== TASK MATERIAL
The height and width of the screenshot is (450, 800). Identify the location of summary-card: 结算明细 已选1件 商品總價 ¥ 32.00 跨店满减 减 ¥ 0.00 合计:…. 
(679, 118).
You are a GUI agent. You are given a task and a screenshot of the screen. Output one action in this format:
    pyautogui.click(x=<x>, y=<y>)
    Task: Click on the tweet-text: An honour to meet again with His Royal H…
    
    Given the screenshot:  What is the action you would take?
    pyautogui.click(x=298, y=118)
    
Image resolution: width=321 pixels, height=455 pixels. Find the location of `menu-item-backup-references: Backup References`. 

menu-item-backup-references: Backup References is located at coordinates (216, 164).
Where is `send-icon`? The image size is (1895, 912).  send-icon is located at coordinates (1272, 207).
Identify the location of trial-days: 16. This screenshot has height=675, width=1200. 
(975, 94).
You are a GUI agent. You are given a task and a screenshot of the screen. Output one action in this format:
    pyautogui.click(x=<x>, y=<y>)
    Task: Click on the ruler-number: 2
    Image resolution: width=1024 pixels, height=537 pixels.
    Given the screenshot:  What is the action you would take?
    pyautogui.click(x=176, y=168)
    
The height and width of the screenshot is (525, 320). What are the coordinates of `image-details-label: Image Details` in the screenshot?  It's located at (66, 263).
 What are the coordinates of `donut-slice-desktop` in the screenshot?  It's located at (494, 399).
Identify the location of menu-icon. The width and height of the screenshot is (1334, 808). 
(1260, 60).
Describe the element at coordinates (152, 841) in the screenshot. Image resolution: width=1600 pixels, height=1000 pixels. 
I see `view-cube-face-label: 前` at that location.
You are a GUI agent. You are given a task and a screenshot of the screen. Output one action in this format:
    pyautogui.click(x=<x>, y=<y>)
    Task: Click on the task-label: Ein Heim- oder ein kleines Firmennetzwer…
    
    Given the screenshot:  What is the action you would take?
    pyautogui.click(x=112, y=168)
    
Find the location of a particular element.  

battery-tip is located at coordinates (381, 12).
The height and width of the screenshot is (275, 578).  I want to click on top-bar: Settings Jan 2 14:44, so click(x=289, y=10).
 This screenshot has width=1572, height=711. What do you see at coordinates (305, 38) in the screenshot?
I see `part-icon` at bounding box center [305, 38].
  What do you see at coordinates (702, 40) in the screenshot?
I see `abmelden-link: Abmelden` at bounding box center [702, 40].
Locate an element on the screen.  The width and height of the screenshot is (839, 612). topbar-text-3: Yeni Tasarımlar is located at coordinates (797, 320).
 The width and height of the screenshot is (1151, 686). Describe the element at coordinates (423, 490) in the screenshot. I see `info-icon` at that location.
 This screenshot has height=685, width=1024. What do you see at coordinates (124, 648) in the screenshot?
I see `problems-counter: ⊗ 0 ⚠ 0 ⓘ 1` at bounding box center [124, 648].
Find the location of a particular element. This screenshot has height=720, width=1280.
====
§ TASK DESCRIPTION: Count the lines in the rows above that contain the string "References", treating uppercase and lowercase as different. Give only the number.

§ YOUR SOLUTION: 2